* _Provided information_:
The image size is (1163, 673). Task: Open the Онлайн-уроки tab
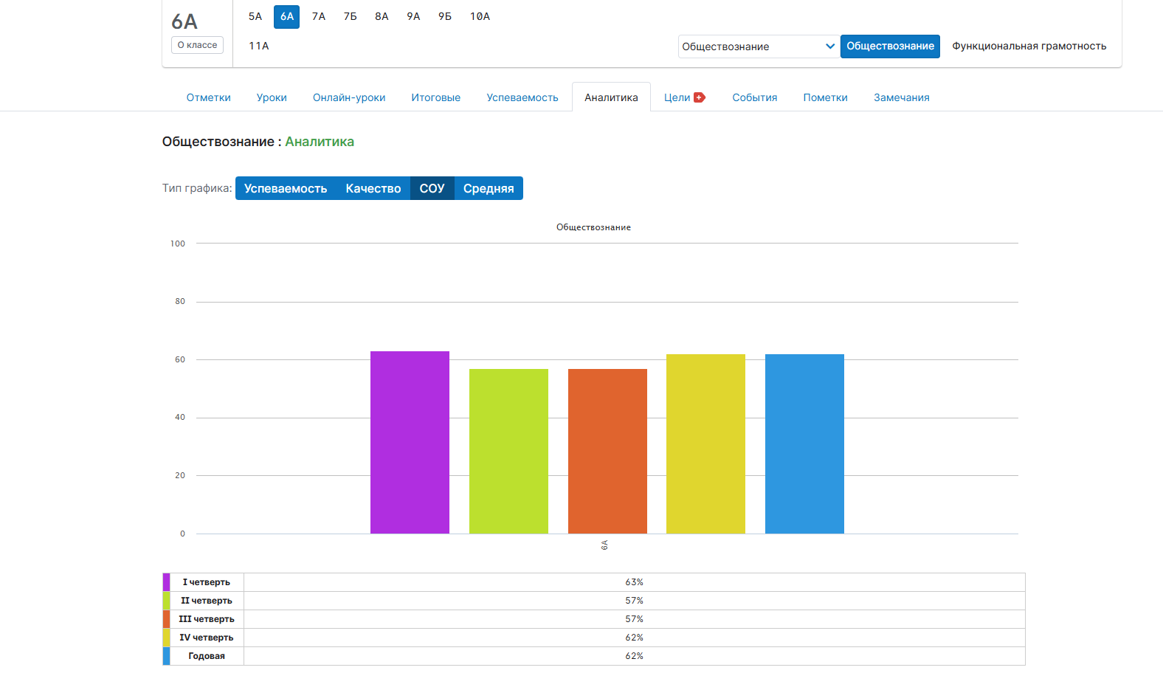tap(349, 97)
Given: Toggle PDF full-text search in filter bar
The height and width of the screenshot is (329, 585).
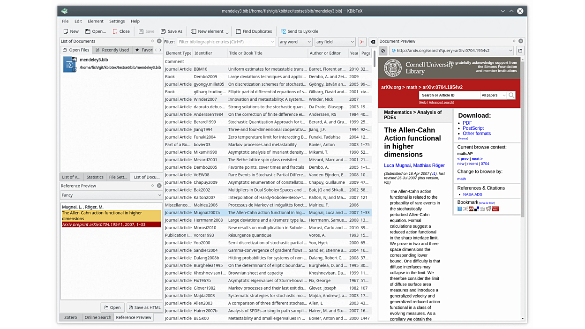Looking at the screenshot, I should (x=362, y=42).
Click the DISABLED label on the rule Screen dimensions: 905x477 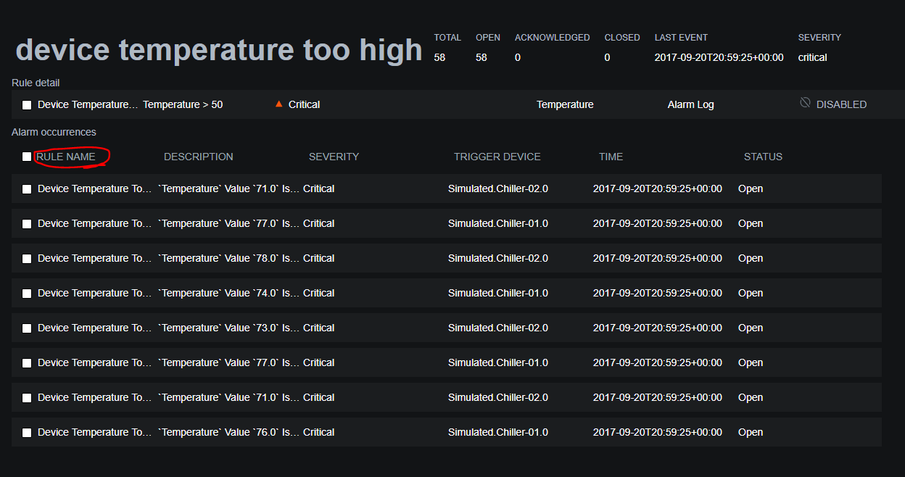point(843,104)
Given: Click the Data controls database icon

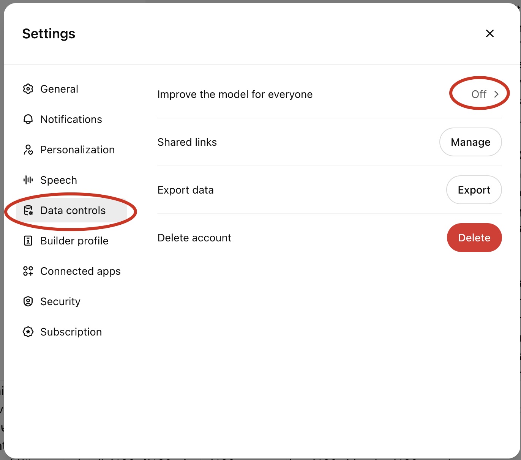Looking at the screenshot, I should coord(28,210).
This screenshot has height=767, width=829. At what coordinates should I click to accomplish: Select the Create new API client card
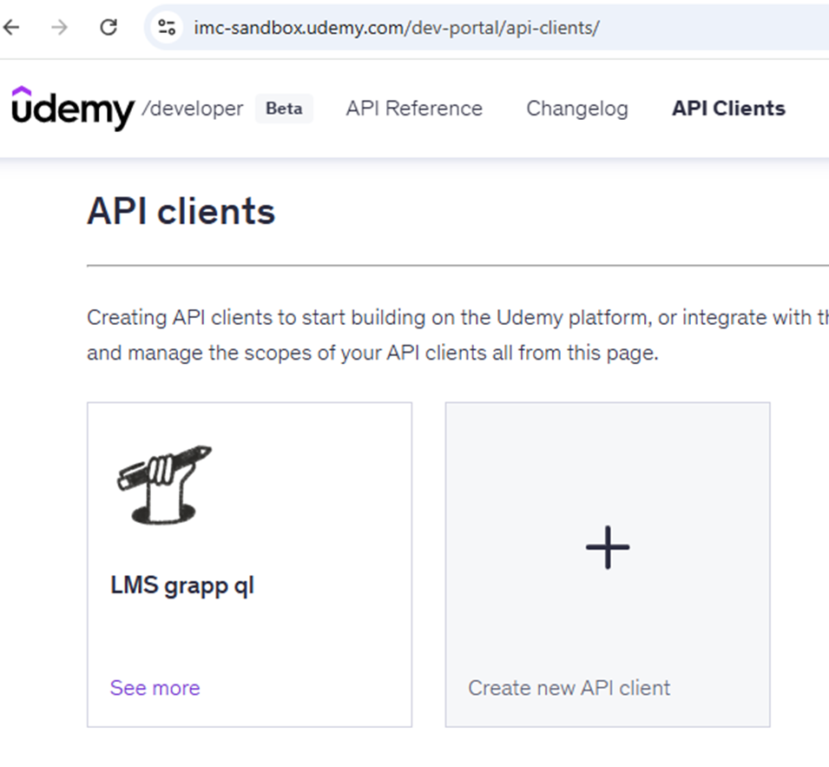click(608, 565)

* _Required work_: Please copy only the lines from the one that contains "Given: Click the Data controls database icon" through the last line of the records, exactly, and keep every picture out of the copy.

* _Task result_:
Given: Click the Data controls database icon

Looking at the screenshot, I should coord(28,210).
This screenshot has height=767, width=829. At what coordinates should I click to accomplish: Select the Create new API client card
click(608, 565)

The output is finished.